The cows here are kept outdoors all year round. No chemicals, preventative antibiotics or hormones are used. A bit of supplementary food is offered when the grass is short.

Hernandez tells us that the cows here have an average lifespan of 20 years. Again, hugely different to the mega-dairies, where cows are often worn out and sent for slaughter at just 5-6 years. She reflects that cows on mega-dairies are likely to suffer stress from the way they’re kept.

Toward the end of the tour, Hernandez laments at the difficulty of getting a profitable price for the milk. It’s a familiar theme on both sides of the Atlantic. And with all systems big and small; the memory is still fresh of the tears of a Californian farmer, talking about the suicide of his friend, a large-scale dairy farmer.

The milk here is sold under the name, ‘Joyalat’ – Joyal I’m told meaning Jewel. Hernandez sees the milk as “white gold”. She shares customer feedback about how good the milk is here, apparently because the cows graze naturally on grass full of nutrients.

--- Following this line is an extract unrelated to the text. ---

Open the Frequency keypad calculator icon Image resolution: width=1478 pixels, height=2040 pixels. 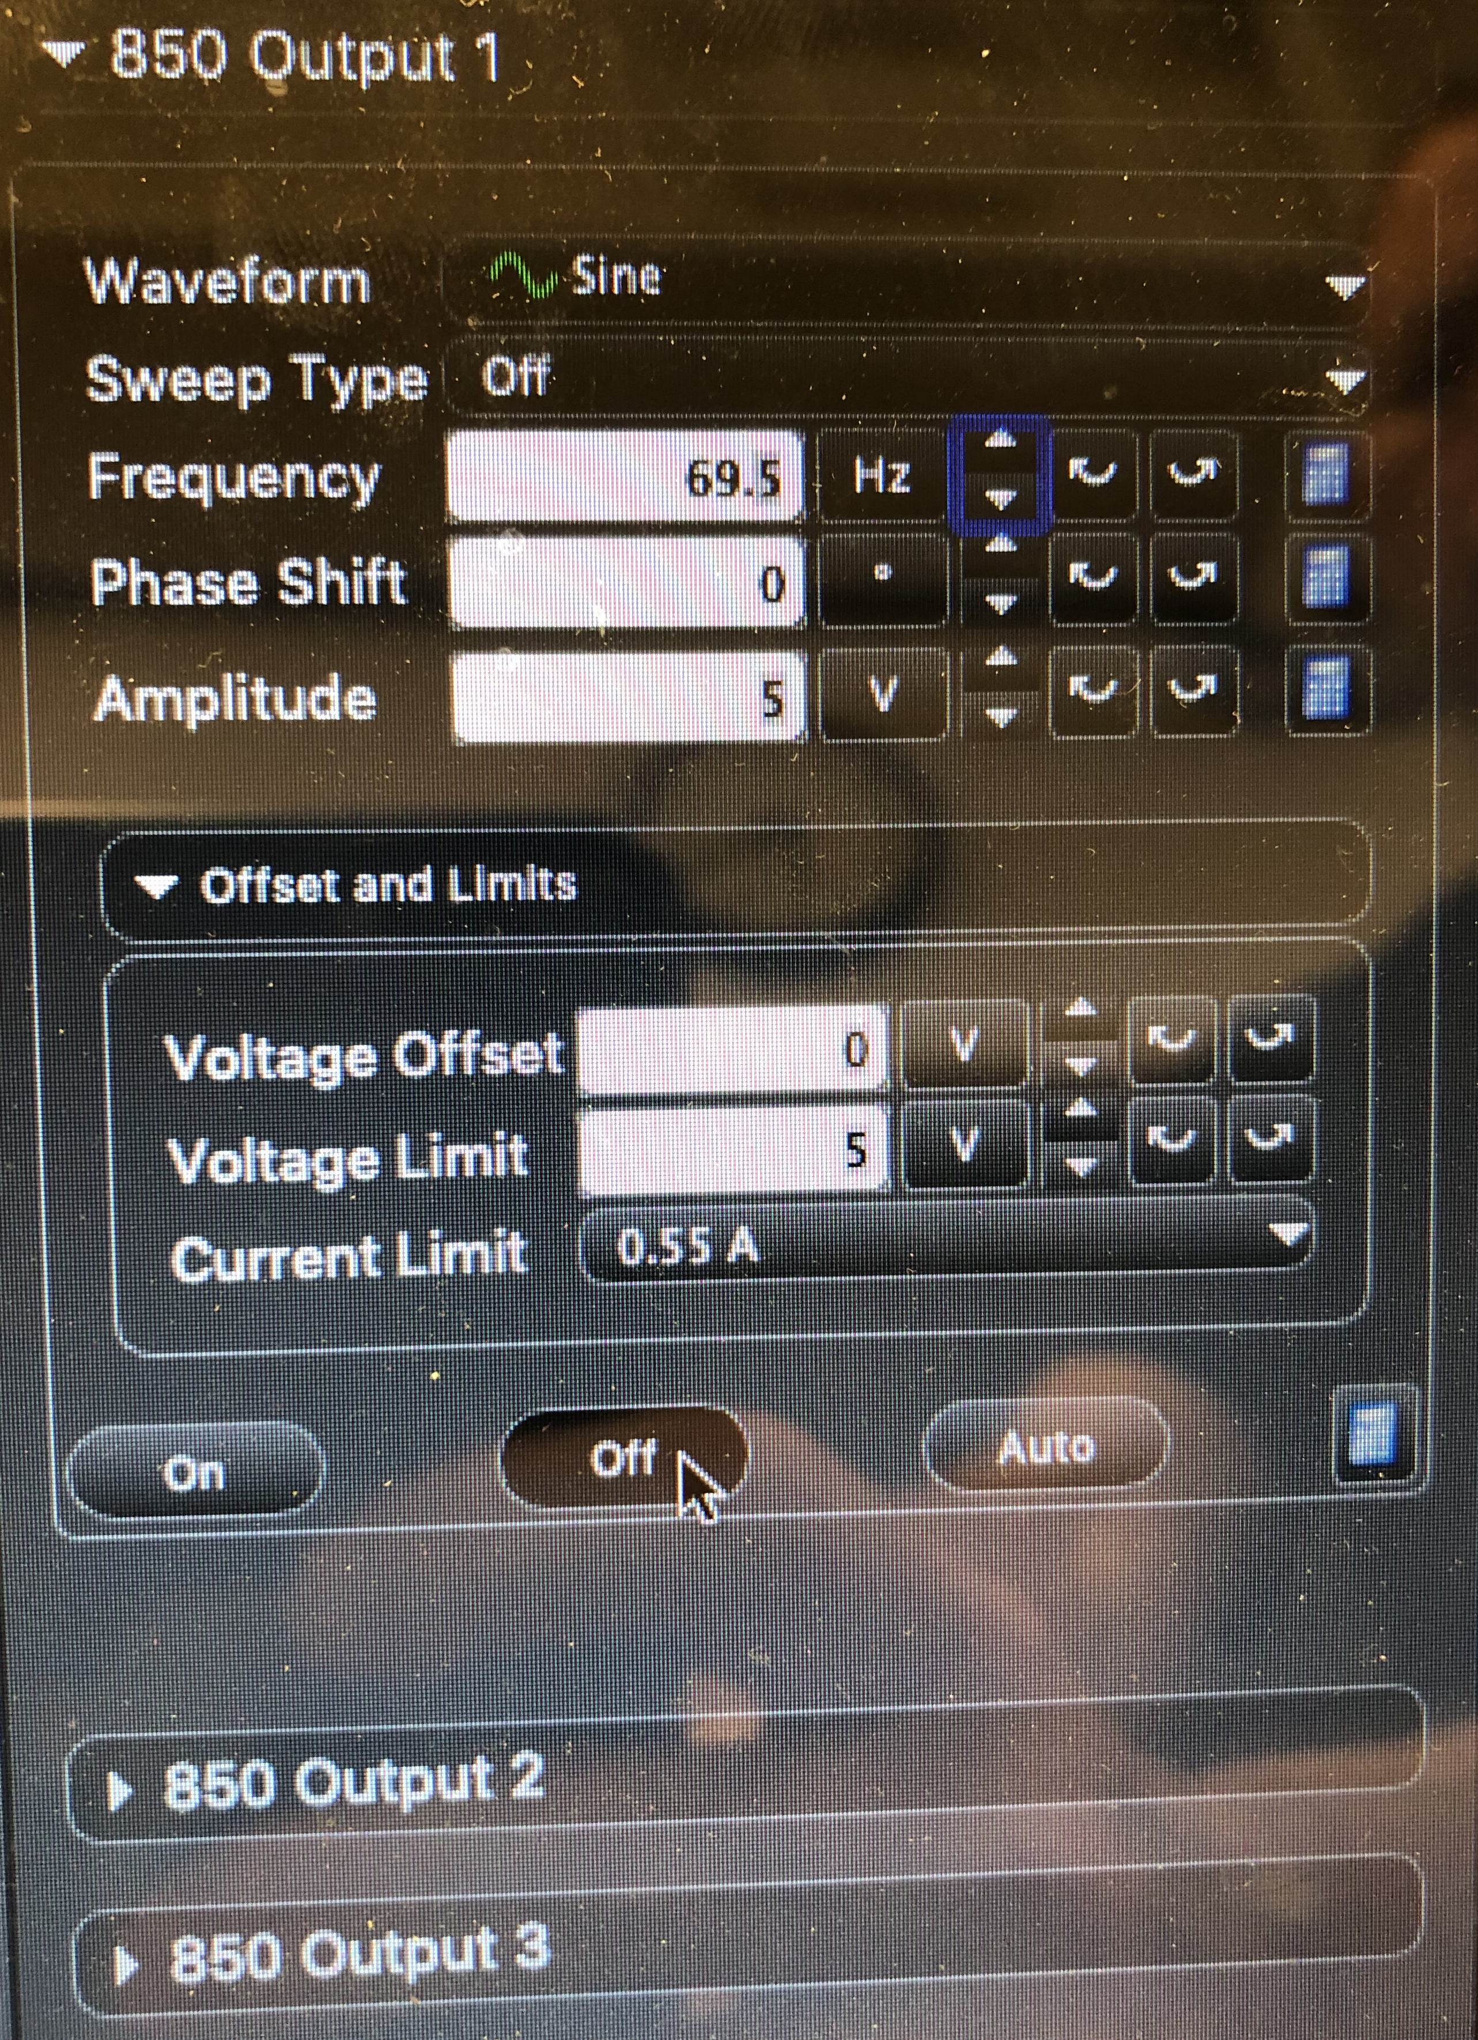tap(1327, 474)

We tasted the yoghurt from the farm; it was full of flavour, very smooth and with no hint of sharpness; delicious. A poster in the dairy window proclaims proudly that “The best milk in the world is produced in Mexico”. Today, I’m inclined to agree.

California girls

Monday, November 21st, 2011

Central Valley, California: I’m inside the world’s largest cheese factory. It’s huge; complete with security guards, visitor centre and restaurant. White-coated workers are busy making orange-coloured cheese. It’s the culmination of my journey through California.

The drive here was along a road littered with mega-dairies; industrial dairy farms with thousands of cows crowded in one place. I passed a livestock auction market where young cows are bought and worn-out ‘cull’ cows sold for their final journey.

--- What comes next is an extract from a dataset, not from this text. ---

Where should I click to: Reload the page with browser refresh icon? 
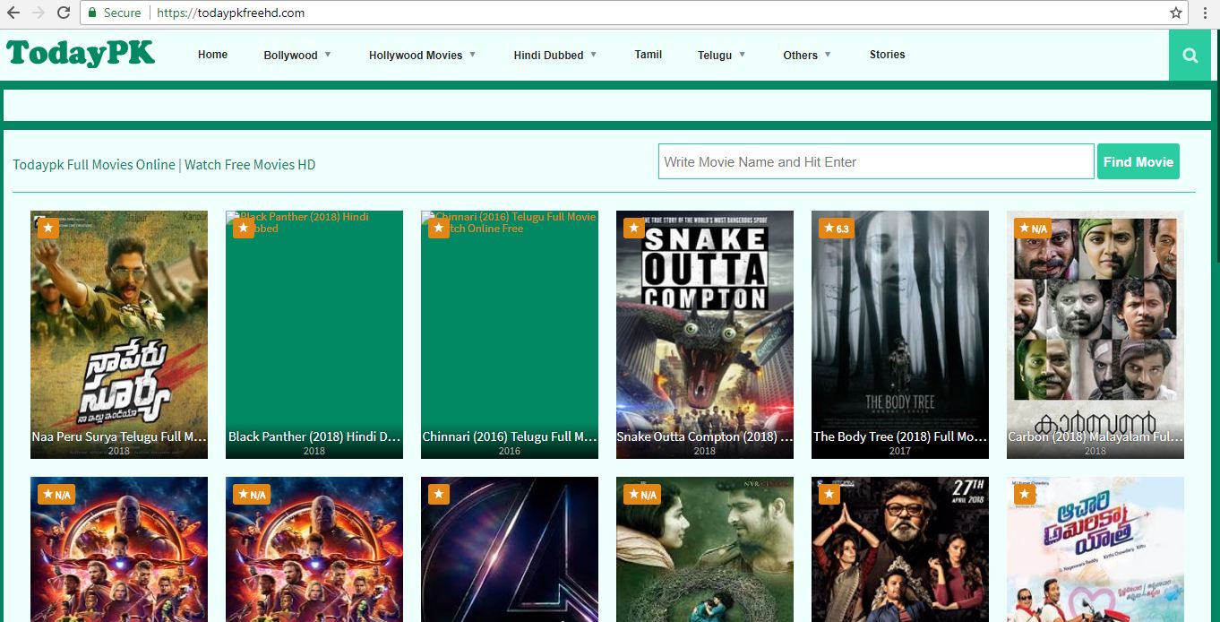click(63, 13)
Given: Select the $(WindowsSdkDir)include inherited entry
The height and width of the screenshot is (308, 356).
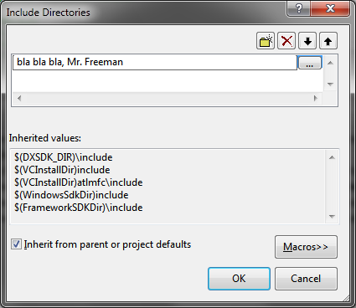Looking at the screenshot, I should coord(71,195).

Earlier, I flew out in a small plane. I asked the pilot whether we would fly over any mega-dairies; he was concerned he might not find one for us. He needn’t have worried. Within minutes of take-off, we flew over our first. Then came another, and another; thick and fast. They were like angry scars on the face of this regimented countryside; muddy-brown blots amongst vast fields of uniform crops.

Thousands of cows stood crowded on dirt; not a blade of grass in sight. This was ‘zero-grazing’. Lagoons the size of Olympic swimming pools, some like small reservoirs, captured the inevitable outpouring of liquid manure from so many cows. A thousand cows produce as much muck as 50,000 people. There were far more than a thousand cows on each farm.

These lagoons are said to be poorly lined, allowing muck-slurry to seep out, often contaminating ground water. They sometimes overflow, polluting precious waterways in this arid State.

I also visited a local school surrounded by mega-dairies; five within a three-mile radius. Between 3,000 and 6,000 cows on each; that’s 30-60 times more cows than the average dairy farm in Britain.

The march of the mega-dairies is the target of fierce opposition. Residents and public health experts concerned about farm dust and gas emissions and how they affect people. Fishermen, environmentalists and local communities worried about water pollution and what it does to wildlife and drinking water. I also spoke to farmers. As the dairies get bigger, more and more farmers lose their livelihoods.

I scanned the shelves of cheese in the factory shop. I tried some. It was fairly tasteless and rubbery. The visitor centre painted a picture of how cows are kept. It was unrecognisable from the reality of the mega-dairies just along the street. Where cows never see grass and are pushed to produce so much milk that they quickly become worn out. A poster at the nearby auction mart showed photos of happy-looking cows beside the words of a Beach Boys song; “I wish they all could be California girls”. I couldn’t help thinking that the cows would disagree.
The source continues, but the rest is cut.